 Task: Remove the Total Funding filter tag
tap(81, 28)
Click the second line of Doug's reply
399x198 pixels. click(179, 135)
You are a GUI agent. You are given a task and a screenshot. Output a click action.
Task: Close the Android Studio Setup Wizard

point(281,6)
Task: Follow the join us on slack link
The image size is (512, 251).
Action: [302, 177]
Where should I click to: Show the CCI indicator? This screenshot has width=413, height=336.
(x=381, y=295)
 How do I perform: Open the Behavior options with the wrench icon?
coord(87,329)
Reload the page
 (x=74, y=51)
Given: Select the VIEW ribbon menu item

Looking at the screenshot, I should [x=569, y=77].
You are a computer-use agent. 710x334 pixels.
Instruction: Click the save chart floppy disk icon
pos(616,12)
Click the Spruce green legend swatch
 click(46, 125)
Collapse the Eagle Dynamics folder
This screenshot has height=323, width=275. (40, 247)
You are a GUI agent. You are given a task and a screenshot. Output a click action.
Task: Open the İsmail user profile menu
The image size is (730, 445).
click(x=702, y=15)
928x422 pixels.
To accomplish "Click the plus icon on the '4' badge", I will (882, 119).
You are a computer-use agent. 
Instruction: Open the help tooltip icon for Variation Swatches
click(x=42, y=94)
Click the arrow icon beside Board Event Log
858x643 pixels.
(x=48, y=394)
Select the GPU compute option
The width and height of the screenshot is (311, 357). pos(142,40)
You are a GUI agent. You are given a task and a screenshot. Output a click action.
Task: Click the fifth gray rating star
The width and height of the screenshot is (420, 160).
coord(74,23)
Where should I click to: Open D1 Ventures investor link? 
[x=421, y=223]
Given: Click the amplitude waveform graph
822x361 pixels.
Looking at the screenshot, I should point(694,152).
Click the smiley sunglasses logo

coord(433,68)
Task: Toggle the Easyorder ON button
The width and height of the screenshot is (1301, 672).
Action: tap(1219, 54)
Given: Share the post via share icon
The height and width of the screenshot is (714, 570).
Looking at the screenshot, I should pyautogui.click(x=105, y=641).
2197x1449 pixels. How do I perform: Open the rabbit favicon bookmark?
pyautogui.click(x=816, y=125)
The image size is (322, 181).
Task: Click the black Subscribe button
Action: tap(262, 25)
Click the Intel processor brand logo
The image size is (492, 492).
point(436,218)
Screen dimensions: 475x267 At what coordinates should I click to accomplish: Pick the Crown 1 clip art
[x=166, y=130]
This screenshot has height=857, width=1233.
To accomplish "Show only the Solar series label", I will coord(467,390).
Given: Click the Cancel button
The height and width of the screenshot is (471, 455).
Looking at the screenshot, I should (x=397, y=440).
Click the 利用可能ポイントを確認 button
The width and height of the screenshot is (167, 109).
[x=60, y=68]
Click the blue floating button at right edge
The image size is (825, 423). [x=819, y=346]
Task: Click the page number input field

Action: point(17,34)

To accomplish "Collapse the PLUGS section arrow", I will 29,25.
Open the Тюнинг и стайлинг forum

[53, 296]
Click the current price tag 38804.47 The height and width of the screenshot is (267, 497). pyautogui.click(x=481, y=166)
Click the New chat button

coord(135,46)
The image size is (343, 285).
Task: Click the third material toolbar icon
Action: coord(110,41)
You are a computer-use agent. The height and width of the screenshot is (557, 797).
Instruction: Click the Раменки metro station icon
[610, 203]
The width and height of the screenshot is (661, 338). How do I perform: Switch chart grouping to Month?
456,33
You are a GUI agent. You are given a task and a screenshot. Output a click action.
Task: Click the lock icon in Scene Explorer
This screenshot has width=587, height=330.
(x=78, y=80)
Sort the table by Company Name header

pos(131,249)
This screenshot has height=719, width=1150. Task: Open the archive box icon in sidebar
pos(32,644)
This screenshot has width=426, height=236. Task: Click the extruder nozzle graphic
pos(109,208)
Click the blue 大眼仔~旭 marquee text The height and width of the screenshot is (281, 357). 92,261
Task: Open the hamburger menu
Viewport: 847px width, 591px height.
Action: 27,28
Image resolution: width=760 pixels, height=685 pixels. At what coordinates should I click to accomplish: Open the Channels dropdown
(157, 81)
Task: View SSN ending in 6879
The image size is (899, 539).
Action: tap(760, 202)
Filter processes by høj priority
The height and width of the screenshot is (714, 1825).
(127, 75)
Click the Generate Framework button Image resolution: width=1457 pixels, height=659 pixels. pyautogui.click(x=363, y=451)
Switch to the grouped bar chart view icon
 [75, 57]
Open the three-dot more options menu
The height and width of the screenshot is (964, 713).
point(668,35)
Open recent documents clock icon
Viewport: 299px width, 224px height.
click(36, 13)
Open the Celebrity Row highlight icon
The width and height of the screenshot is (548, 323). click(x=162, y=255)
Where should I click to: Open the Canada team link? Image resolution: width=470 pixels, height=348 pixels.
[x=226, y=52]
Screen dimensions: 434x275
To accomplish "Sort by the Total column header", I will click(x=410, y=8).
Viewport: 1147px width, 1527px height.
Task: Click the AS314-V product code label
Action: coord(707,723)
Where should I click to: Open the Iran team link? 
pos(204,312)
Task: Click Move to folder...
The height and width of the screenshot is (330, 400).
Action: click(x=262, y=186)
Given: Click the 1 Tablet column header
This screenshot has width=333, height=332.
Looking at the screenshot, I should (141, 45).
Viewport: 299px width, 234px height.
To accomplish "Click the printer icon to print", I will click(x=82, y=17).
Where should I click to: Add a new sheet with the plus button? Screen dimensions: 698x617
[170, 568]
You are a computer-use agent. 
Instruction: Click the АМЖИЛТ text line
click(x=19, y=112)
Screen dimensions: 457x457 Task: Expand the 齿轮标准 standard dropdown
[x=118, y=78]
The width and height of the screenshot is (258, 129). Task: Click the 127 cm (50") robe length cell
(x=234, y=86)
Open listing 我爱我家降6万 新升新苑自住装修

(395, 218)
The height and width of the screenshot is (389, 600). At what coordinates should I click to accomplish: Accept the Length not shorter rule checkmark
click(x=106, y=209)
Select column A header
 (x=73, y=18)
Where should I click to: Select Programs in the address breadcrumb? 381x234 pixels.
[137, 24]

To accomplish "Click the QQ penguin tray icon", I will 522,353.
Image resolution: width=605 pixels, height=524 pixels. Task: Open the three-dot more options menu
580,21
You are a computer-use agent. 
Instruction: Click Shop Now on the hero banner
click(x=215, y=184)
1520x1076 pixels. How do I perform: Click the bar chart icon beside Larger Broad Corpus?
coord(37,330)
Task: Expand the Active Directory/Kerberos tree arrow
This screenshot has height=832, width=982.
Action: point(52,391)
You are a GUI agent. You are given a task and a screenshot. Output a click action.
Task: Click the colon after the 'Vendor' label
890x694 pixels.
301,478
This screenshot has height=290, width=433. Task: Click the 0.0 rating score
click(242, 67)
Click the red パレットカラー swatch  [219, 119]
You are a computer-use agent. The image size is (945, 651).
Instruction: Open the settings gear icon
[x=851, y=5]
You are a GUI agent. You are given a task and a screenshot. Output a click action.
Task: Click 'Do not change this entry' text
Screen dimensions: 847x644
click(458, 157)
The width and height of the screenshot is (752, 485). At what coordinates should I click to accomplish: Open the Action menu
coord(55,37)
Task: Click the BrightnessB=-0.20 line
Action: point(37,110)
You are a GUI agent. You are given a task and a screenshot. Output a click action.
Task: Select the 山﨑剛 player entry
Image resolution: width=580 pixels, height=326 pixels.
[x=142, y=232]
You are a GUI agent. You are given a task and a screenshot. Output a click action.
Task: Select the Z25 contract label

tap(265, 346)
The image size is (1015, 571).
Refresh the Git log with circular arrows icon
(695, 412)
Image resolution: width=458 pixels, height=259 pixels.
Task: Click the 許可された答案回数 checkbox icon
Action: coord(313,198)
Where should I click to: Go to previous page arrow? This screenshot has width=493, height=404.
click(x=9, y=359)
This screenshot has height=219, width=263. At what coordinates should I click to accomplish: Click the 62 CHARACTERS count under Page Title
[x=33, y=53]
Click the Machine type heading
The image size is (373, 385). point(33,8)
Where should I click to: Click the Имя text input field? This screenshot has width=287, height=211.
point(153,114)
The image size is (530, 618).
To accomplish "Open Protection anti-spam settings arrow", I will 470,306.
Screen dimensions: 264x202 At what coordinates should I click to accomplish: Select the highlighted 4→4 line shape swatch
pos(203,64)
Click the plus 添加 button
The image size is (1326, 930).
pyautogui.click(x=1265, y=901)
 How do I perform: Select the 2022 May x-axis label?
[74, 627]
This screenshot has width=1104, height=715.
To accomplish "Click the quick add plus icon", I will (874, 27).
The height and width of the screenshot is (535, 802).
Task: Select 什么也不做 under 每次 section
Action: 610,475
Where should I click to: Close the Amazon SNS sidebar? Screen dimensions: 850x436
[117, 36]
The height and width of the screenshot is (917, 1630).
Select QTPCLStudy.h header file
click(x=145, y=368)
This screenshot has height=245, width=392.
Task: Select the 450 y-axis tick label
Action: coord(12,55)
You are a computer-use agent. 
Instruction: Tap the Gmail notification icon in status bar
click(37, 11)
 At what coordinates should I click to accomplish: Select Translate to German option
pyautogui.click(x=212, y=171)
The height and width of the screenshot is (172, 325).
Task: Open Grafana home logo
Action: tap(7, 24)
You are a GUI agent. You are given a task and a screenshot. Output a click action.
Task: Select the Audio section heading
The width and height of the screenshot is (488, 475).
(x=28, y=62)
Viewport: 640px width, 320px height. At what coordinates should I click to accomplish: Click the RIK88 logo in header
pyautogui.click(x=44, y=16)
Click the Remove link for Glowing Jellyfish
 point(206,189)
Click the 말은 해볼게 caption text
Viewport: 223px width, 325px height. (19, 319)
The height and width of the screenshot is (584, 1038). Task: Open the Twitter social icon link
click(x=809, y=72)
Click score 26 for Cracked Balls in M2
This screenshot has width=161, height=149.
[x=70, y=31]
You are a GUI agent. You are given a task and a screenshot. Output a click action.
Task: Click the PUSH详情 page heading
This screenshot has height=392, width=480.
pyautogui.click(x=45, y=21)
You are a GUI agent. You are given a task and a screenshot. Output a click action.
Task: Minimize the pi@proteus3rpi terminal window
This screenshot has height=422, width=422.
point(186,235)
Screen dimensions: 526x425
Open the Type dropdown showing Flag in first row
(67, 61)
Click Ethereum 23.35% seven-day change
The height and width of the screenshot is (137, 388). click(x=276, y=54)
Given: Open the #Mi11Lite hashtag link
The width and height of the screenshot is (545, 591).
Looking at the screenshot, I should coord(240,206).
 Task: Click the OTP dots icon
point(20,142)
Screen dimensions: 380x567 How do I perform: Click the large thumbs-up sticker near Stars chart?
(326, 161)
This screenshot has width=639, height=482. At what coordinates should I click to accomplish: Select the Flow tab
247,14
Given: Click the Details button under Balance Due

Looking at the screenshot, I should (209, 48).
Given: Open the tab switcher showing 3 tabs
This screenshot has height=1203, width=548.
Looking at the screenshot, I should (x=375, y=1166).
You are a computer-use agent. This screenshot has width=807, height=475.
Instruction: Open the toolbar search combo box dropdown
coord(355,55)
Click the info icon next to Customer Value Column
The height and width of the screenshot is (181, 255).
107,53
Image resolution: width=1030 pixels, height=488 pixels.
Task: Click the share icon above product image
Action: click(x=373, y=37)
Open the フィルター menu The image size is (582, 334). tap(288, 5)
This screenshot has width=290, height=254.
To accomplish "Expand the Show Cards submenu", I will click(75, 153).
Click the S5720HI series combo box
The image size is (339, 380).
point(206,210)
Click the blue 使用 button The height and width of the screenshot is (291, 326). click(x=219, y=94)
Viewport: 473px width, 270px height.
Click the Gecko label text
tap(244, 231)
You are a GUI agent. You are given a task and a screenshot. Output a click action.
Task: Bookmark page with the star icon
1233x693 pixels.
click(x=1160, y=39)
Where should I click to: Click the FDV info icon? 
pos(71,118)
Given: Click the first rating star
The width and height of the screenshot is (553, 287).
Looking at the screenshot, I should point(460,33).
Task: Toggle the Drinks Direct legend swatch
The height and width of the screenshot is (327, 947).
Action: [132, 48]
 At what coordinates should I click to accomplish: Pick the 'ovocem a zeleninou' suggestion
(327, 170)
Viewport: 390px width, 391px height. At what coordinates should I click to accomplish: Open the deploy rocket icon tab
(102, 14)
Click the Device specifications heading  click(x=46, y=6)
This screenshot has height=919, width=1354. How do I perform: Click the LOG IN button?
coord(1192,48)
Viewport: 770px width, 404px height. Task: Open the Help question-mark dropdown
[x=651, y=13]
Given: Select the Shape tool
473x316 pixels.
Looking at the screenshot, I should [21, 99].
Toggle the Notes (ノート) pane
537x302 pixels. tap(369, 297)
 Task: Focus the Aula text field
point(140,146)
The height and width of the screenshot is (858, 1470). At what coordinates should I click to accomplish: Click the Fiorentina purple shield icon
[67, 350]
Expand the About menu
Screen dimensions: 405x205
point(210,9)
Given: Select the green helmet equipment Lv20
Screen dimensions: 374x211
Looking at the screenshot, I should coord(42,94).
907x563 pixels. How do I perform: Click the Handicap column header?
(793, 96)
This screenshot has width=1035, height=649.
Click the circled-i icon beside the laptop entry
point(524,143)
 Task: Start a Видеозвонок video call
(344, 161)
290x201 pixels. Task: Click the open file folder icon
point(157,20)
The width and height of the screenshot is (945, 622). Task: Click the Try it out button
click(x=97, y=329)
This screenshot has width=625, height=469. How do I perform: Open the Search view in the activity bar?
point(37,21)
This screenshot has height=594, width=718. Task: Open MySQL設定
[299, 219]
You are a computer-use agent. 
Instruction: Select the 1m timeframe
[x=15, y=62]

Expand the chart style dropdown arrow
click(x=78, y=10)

TASK INSTRUCTIONS
Take the lines from the first line of the records through the line holding "Task: Follow the join us on slack link", both included, and please reproduce them exactly with nothing added.

RESULT OF THIS EXERCISE
 Task: Remove the Total Funding filter tag
tap(81, 28)
Click the second line of Doug's reply
399x198 pixels. click(179, 135)
You are a GUI agent. You are given a task and a screenshot. Output a click action.
Task: Close the Android Studio Setup Wizard

point(281,6)
Task: Follow the join us on slack link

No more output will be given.